As I used to say just if you were only going to the kitchen for a moment or shifting your weight a bit as we lay together in bed - please don’t go too far away. With all my love forever… xM

Monday, January 22, 2018

Together

Little sweetheart, I forgot about a picture I took last month that made me think of you...

I was at D’Agostino’s. They have a few things in common with Safeway (and we don't have Safeway's on the east coast...). I didn’t discover it until after I’d been in SF with you. The Safeway at The Marina had a delightful little SFX in the produce aisle that would make the sound of thunder when the sprinklers went on to wet the vegetables there. D’Ags has the same thing here. They also sometimes have something on the other side of the aisle opposite the produce that you and I used to love - frosted sugar cookies.

Remember? They’re really soft and cake-like and they usually put them out with a holiday theme - at St Patrick’s Day, they’ll be in shamrock shapes with green icing; on July 4th, they’ll be red, white and blue… They had some last month with a Christmas theme.

I took a picture because it reminded me of how you and I used to get a package of them, usually right there at the Marina Safeway, but sometimes at the one a bit closer to your house, and then drive down to the beach and watch the waves together. We’d eat the cookies and watch the tide come in. Once, I remember, we saw several dolphins. One and then another and another. We cried out excitedly. Remember? And we’d try not to eat all the cookies. but we’d have most of them.

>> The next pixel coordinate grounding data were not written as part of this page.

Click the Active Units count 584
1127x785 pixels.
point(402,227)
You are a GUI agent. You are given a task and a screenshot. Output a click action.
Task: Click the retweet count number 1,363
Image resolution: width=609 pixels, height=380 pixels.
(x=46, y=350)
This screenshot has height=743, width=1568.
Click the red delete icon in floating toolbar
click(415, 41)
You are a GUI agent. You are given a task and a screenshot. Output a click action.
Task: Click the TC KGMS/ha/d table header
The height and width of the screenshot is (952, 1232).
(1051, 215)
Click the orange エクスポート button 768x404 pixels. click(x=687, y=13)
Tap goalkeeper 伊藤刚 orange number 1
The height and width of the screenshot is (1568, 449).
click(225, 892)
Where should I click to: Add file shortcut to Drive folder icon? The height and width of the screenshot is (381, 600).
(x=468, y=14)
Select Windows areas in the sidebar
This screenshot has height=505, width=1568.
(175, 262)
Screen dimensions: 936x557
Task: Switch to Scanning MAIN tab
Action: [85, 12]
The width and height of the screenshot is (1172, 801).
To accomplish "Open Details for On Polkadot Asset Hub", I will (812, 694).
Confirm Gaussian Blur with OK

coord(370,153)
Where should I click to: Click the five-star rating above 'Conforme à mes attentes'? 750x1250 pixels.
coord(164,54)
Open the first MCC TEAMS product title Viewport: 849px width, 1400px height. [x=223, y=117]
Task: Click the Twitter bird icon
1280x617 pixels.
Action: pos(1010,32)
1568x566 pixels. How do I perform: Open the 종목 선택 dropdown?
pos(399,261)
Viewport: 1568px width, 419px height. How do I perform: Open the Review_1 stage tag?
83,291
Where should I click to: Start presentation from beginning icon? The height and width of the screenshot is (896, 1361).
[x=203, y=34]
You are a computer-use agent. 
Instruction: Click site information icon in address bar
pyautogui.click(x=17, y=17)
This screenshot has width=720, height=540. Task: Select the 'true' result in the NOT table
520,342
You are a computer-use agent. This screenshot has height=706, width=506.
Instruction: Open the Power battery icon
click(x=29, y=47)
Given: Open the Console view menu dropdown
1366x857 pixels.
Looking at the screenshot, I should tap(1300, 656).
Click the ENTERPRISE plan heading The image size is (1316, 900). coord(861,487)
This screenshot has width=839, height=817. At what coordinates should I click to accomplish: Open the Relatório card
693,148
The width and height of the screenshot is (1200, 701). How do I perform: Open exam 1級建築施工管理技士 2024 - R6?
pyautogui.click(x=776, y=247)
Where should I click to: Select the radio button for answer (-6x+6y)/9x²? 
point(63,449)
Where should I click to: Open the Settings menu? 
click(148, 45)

Little sweetheart, I miss a thousand million things about my life with you. The life I was meant to have but was torn from me. I suppose there are many things I don’t and can’t yet know. Maybe there is a much better life with you just ahead once I get through this mortal one, one that I will find when I pass through the veil and see you finally take my hand and bring me along again to your side but this time forever.

I pray for that every morning and every night and often throughout the day. Take me to you the moment heaven will allow, won’t you, my love? I’ll bring those cookies we like…



Friday, January 19, 2018

Blessed With Signs

Little sweetheart, I’m trying my best to try my best. And when I do, I feel your presence ever so keenly.

I love when you find me in dreams. I’m not often good at remembering them - the details or even the larger picture, but I know when you’ve been with me. It fortifies me through the day.

Sometimes, the morning light will hit a picture of yours illuminating it celestially or the light will manifest itself in a floating, shimmering shape than seems to dance before me and I know that you are near.

Birds sometimes alight at the window only an arm’s length from me here at my desk or will greet me on my morning run along the frozen river, cheering and encouraging me, as I know you do.

And sometimes in a store or on the street or even, incredibly, in the hall of our building just today, I will recognize your signature scent, as sweet as cotton candy or the loveliest of birthday cakes.

I am blessed beyond comprehension when these signs of your eternal presence make themselves known to me, my angel.

May I do as you wish and urge me. May I quiet myself and listen. May I serve and honor you. Now and right to the very moment when you are finally allowed to come collect and take me to your side again and forever. May I be steadfast. May I be true.

In all things, I love you my darling girl. Forever. With the Truest Love. Forever. Always.